Nocny pościg przez cztery śląskie miasta. Policja ścigała auto, które nie zatrzymało się do kontroli. Padły strzały. Nikt nie został ranny.
Po północy w Rudzie Śląskiej policja chciała zatrzymać do kontroli auto. Patrol postanowił sprawdzić samochód, bo miał on nienaturalnie obciążony bagażnik. Kierowca jednak nie zatrzymał się i zaczął uciekać.
Rozpoczął się policyjny pościg – przez Rudę Śląską, Świętochłowice, Chorzów aż do Katowic.
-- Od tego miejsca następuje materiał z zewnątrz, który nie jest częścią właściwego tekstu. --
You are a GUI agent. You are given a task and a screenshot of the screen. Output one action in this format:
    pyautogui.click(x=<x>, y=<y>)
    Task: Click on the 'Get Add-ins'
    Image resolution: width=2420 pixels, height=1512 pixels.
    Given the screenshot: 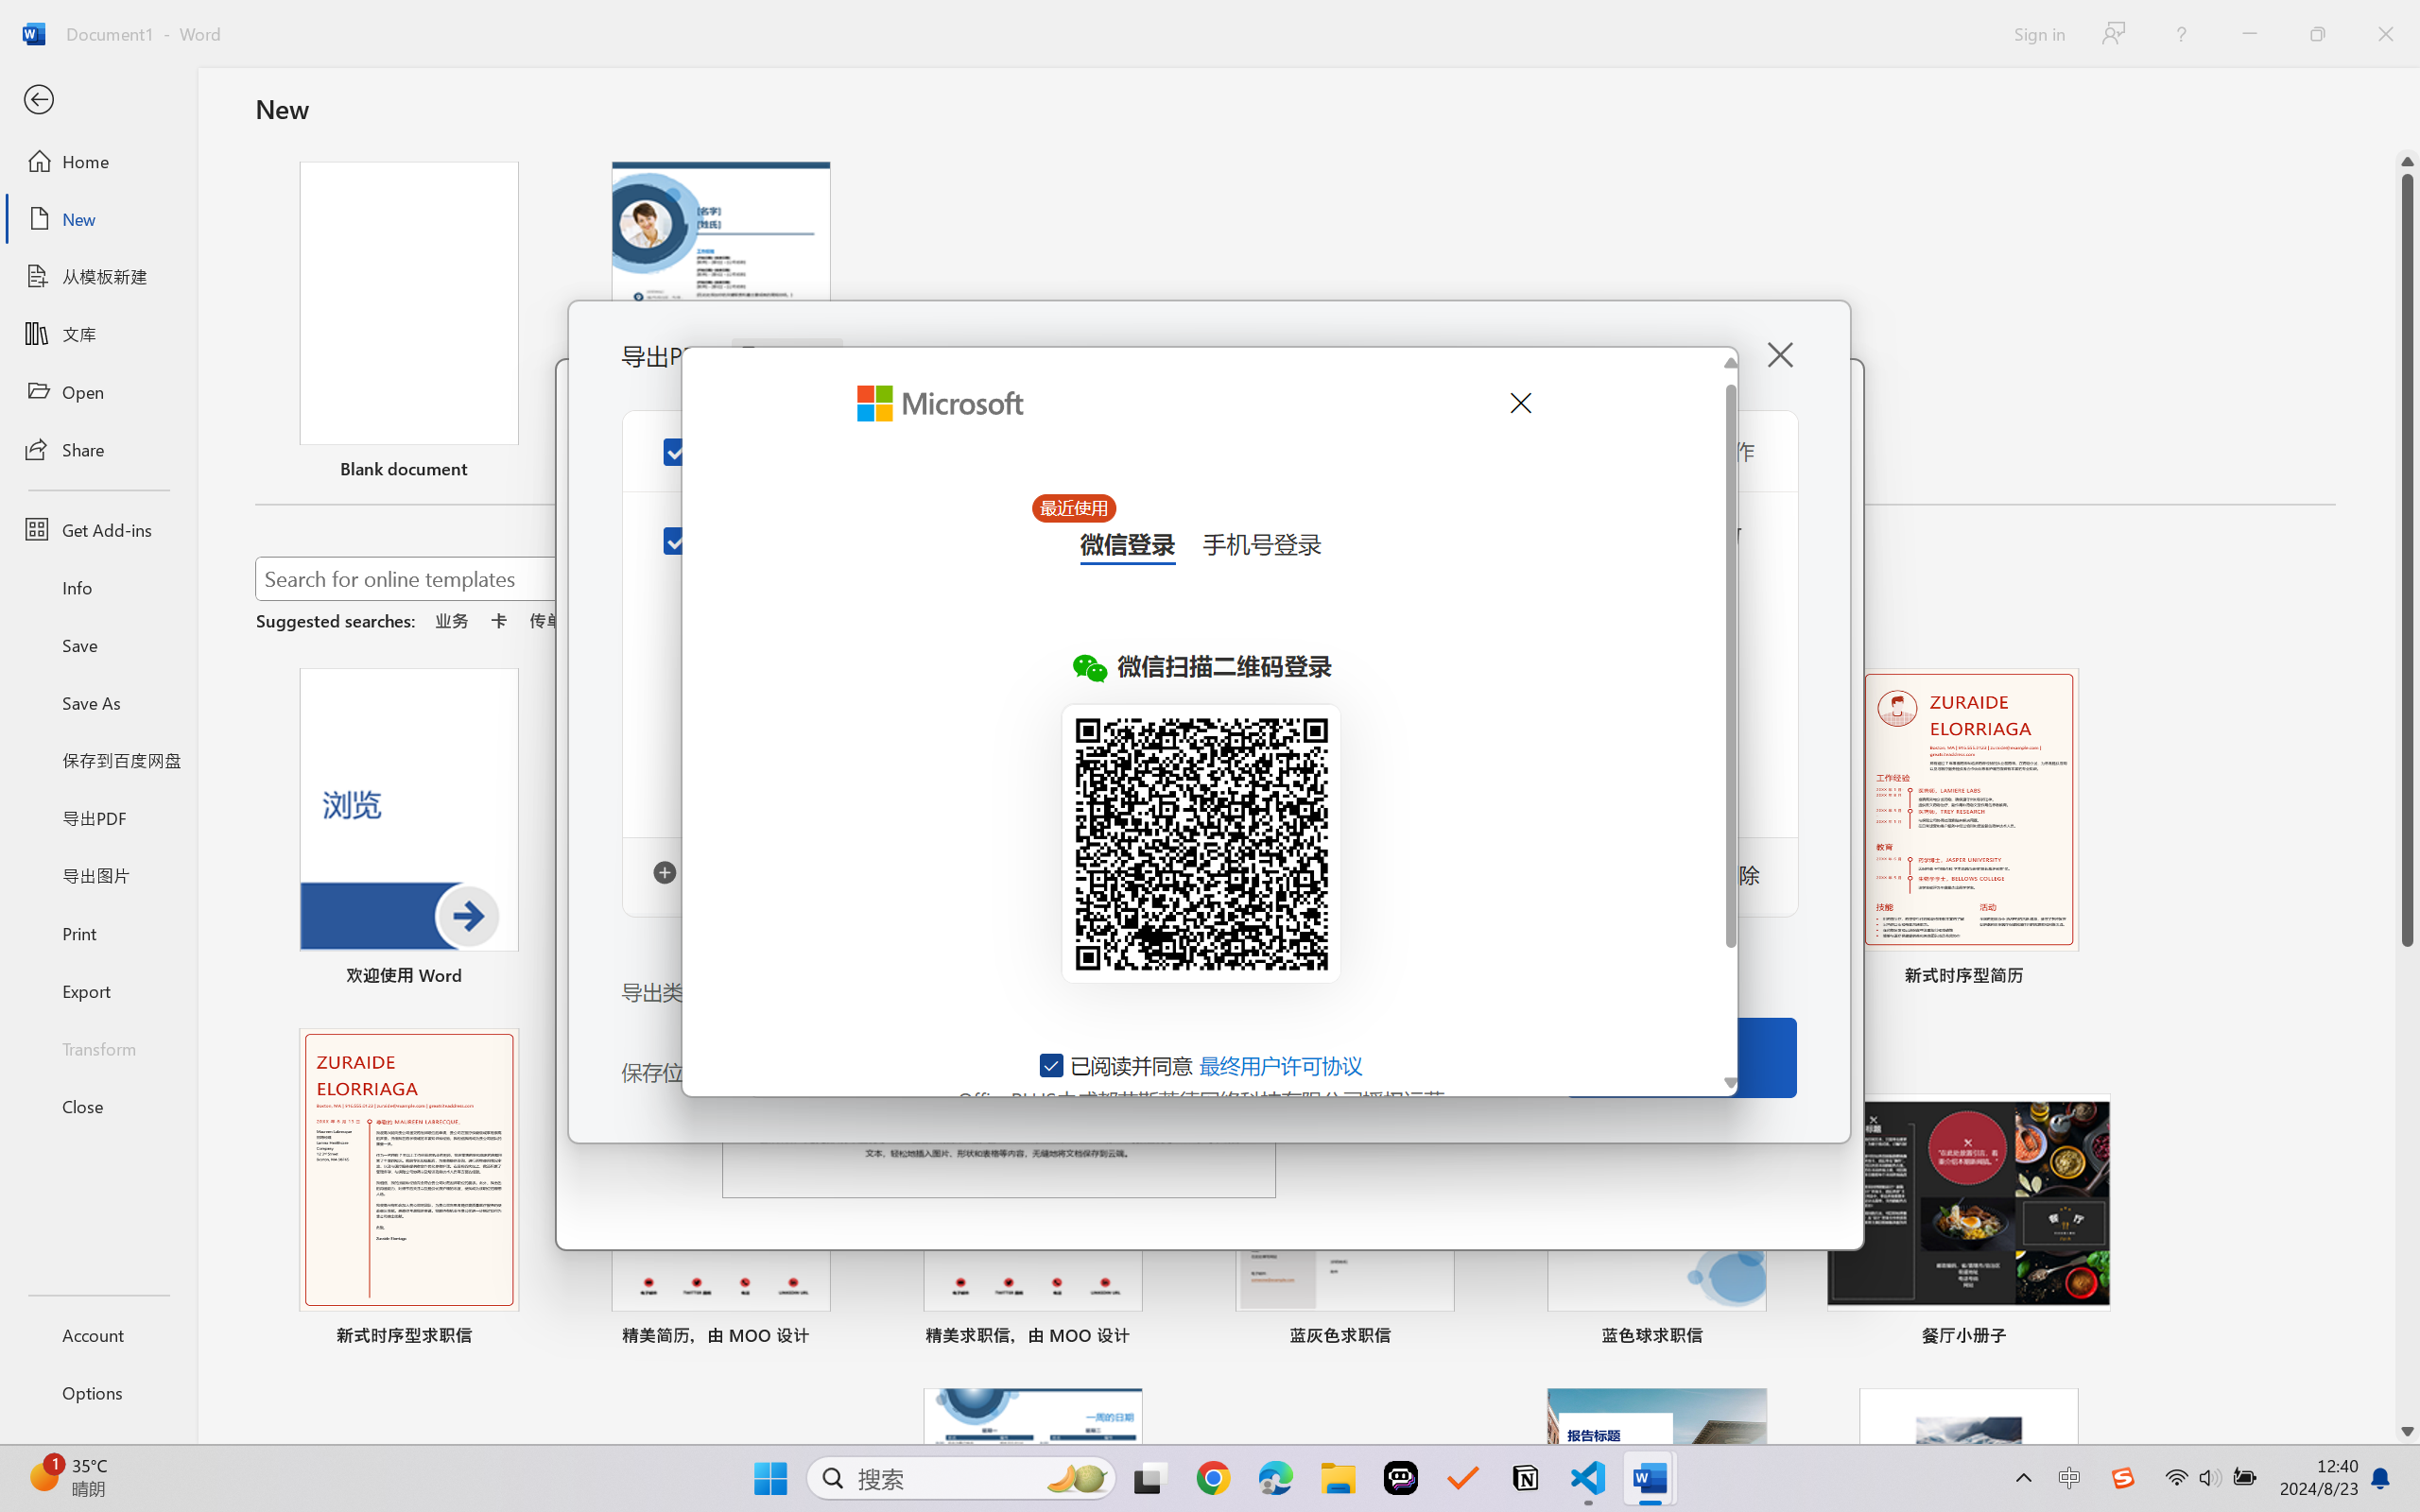 What is the action you would take?
    pyautogui.click(x=97, y=528)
Właśnie w Katowicach policja użyła broni służbowej. W sumie padło sześć strzałów w kierunku opon samochodów.
Kule przedziurawiły opony, kierowca nie był w stanie jechać i porzucił auto. Jak się okazało, w środku były pocięte tory kolejowe.
Policjanci zaczęli poszukiwania osób, które jechały w tym samochodzie. Jedną osobę udało się już zatrzymać, to młody mężczyzna. Drugi z uciekających – brat zatrzymanego – jest teraz poszukiwany.
Funkcjonariusze ustalają też, w którym miejscu zostały skradzione tory. Niewykluczone, że kradzieży dokonano tej nocy.